Defragmenting Indexes in SQL Server 2005 and 2008

Rob Sheldon tackles the subject of Index Defragmentation in SQL Server 2005 and 2008, using the sys.dm_db_index_physical_stats system function. He shows how to analyze indexes and, if necessary, how to go about  reorganizing or rebuilding indexes. He makes the point that, by analyzing indexes effectively, you can save a lot of unnecessary  rebuilding of indexes.

When data is inserted into, deleted from, or updated in a SQL Server table, the indexes defined on that table are automatically updated to reflect those changes. As the indexes are modified, the information stored in them becomes fragmented, resulting in the information being scattered across the data files. When this occurs, the logical ordering of the data no longer matches the physical ordering, which can lead to a deterioration of query performance.

To fix this problem, indexes must be periodically reorganized or rebuilt (defragmented) so the physical order of the leaf-level pages matches the logical order of the leaf nodes. This means that you should analyze your indexes periodically to determine whether they’ve become fragmented and the extent of that fragmentation. From there, you can either reorganize or rebuild the affected indexes, depending on the results of your analysis. In this article, I explain how to analyze SQL Server indexes and how reorganize and rebuild them.

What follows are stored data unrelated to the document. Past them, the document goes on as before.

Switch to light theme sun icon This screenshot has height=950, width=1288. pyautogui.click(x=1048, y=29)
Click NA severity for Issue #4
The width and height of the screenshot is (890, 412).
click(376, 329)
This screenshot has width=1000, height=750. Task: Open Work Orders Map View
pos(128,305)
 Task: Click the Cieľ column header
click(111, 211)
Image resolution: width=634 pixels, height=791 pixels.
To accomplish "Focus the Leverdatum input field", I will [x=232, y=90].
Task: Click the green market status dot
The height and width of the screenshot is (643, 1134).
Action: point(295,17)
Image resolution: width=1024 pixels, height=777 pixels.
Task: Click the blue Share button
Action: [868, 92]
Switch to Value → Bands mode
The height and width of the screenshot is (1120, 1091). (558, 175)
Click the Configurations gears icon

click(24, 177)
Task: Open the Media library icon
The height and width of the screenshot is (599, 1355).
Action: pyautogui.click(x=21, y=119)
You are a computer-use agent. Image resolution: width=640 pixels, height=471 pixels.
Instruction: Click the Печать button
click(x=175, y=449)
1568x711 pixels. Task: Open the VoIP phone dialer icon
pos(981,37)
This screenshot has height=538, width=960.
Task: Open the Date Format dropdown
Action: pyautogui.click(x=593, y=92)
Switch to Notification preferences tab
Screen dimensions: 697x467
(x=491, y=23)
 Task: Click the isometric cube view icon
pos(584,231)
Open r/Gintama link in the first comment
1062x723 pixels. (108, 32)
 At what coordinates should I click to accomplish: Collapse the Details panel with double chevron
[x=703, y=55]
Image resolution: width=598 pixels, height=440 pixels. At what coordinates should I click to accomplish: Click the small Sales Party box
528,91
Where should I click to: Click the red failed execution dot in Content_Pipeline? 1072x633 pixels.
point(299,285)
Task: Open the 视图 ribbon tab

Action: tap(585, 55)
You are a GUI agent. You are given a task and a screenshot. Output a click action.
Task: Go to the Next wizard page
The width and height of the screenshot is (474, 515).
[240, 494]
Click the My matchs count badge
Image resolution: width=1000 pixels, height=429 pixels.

Note: Some sources distinguish between internal and external fragmentation. Internal fragmentation indicates that there is too much free space on the index page. External fragmentation indicates that the logical ordering and physical ordering do not match. Microsoft documentation doesn’t make this distinction and simply provides guidelines for when to defragment indexes and which type of defragmentation to perform. For this article, I follow the Microsoft guidelines.

Analyzing Fragmentation

To analyze SQL Server 2005 or 2008 indexes, you use the system function sys.dm_db_index_physical_stats to determine which indexes are fragmented and the extent of that fragmentation. You can use the function to analyze all the indexes in an instance of SQL Server 2005 or 2008, all indexes in a database, all indexes defined on a table, or a specific index. You can also analyze an index based on the partition number of the indexed object.

The sys.dm_db_index_physical_stats function takes the following parameters (in the order specified):

  • Database ID: A smallint value that represents the ID number of a database. If null is specified, the function retrieves index-related data from all databases on a SQL Server instance. If you specify null, you must also specify null for the object ID, index ID, and partition number.
  • Object ID: An int value that represents the ID number of a table or view. If null is specified, the function retrieves index-related data for all tables and views in a specific database or SQL Server instance. If you specify null, you must also specify null for the index ID and partition number.
  • Index ID: An int value that represents the ID number of an index. If null is specified, the function retrieves index-related data for all indexes defined on the specified table or view. If you specify null, you must also specify null for the partition number. Also, if the object ID refers to a heap, use 0 as the index ID.
  • Partition number: An int value that represents the partition number of an index or heap. If null is specified, the function retrieves index-related information for all partitions related to a specific object.
  • Mode: The scan level used to obtain index-related information. Valid inputs include NULL, DEFAULT, or one of the following three modes:
    • LIMITED: Scans the smallest number of pages, which means this is the fastest mode. The LIMITED mode is equivalent to NULL and DEFAULT.
    • SAMPLED: Scans 1% of all pages. If an index contains fewer than 10,000 pages, then DETAILED mode is used.
    • DETAILED: Scans all index pages, which means this is the slowest mode, but most accurate.

You must specify all five parameters, even if their values are null.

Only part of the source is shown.